(Stored records)
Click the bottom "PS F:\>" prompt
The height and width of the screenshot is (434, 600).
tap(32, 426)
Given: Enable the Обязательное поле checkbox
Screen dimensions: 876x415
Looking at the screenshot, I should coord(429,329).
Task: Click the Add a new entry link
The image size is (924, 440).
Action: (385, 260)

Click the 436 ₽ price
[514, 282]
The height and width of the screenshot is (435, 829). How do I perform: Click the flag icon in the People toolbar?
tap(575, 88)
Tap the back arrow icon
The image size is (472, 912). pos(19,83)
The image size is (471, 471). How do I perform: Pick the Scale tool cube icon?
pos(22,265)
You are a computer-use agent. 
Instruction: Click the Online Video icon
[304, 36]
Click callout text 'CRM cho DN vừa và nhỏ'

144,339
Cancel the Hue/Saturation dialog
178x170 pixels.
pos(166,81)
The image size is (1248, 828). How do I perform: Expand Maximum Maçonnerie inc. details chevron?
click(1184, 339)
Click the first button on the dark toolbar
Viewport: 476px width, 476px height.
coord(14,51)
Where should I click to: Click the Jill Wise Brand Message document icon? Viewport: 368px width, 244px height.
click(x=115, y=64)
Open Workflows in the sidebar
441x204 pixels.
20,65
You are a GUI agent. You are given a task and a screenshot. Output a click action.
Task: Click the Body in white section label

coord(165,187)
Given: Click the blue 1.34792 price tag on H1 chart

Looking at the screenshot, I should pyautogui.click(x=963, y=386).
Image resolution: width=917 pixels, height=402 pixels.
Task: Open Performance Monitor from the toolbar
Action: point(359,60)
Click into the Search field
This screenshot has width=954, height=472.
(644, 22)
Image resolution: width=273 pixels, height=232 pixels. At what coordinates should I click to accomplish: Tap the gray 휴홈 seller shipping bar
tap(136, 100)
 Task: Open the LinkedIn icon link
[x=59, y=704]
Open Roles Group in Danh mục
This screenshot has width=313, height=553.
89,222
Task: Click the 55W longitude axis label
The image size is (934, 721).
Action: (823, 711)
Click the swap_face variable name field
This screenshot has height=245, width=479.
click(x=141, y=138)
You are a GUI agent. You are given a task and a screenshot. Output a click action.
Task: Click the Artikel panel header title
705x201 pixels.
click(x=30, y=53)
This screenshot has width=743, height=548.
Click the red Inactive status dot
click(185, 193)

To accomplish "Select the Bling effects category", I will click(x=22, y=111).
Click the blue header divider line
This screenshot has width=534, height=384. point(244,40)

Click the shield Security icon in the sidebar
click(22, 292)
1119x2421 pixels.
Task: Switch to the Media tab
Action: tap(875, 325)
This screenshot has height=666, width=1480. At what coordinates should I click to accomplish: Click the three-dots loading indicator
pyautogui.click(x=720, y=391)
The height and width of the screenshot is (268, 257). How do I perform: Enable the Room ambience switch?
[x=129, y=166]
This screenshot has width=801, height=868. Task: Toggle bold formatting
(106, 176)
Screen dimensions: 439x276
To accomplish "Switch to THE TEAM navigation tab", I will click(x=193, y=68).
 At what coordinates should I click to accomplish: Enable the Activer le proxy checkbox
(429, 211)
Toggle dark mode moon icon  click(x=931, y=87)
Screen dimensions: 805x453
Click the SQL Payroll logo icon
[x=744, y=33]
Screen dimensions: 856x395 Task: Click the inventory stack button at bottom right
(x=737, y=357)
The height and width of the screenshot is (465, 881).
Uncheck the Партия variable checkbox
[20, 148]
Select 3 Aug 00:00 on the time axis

__Your task__.
Each line of the records above, from the first through the one containing "This screenshot has width=743, height=548.", is to be retyped exactly; no other line belongs.

__Reply__.
Click the bottom "PS F:\>" prompt
The height and width of the screenshot is (434, 600).
tap(32, 426)
Given: Enable the Обязательное поле checkbox
Screen dimensions: 876x415
Looking at the screenshot, I should coord(429,329).
Task: Click the Add a new entry link
The image size is (924, 440).
Action: (385, 260)

Click the 436 ₽ price
[514, 282]
The height and width of the screenshot is (435, 829). How do I perform: Click the flag icon in the People toolbar?
tap(575, 88)
Tap the back arrow icon
The image size is (472, 912). pos(19,83)
The image size is (471, 471). How do I perform: Pick the Scale tool cube icon?
pos(22,265)
You are a computer-use agent. 
Instruction: Click the Online Video icon
[304, 36]
Click callout text 'CRM cho DN vừa và nhỏ'

144,339
Cancel the Hue/Saturation dialog
178x170 pixels.
pos(166,81)
The image size is (1248, 828). How do I perform: Expand Maximum Maçonnerie inc. details chevron?
click(1184, 339)
Click the first button on the dark toolbar
Viewport: 476px width, 476px height.
coord(14,51)
Where should I click to: Click the Jill Wise Brand Message document icon? Viewport: 368px width, 244px height.
click(x=115, y=64)
Open Workflows in the sidebar
441x204 pixels.
20,65
You are a GUI agent. You are given a task and a screenshot. Output a click action.
Task: Click the Body in white section label

coord(165,187)
Given: Click the blue 1.34792 price tag on H1 chart

Looking at the screenshot, I should pyautogui.click(x=963, y=386).
Image resolution: width=917 pixels, height=402 pixels.
Task: Open Performance Monitor from the toolbar
Action: point(359,60)
Click into the Search field
This screenshot has width=954, height=472.
(644, 22)
Image resolution: width=273 pixels, height=232 pixels. At what coordinates should I click to accomplish: Tap the gray 휴홈 seller shipping bar
tap(136, 100)
 Task: Open the LinkedIn icon link
[x=59, y=704]
Open Roles Group in Danh mục
This screenshot has width=313, height=553.
89,222
Task: Click the 55W longitude axis label
The image size is (934, 721).
Action: (823, 711)
Click the swap_face variable name field
This screenshot has height=245, width=479.
click(x=141, y=138)
You are a GUI agent. You are given a task and a screenshot. Output a click action.
Task: Click the Artikel panel header title
705x201 pixels.
click(x=30, y=53)
This screenshot has width=743, height=548.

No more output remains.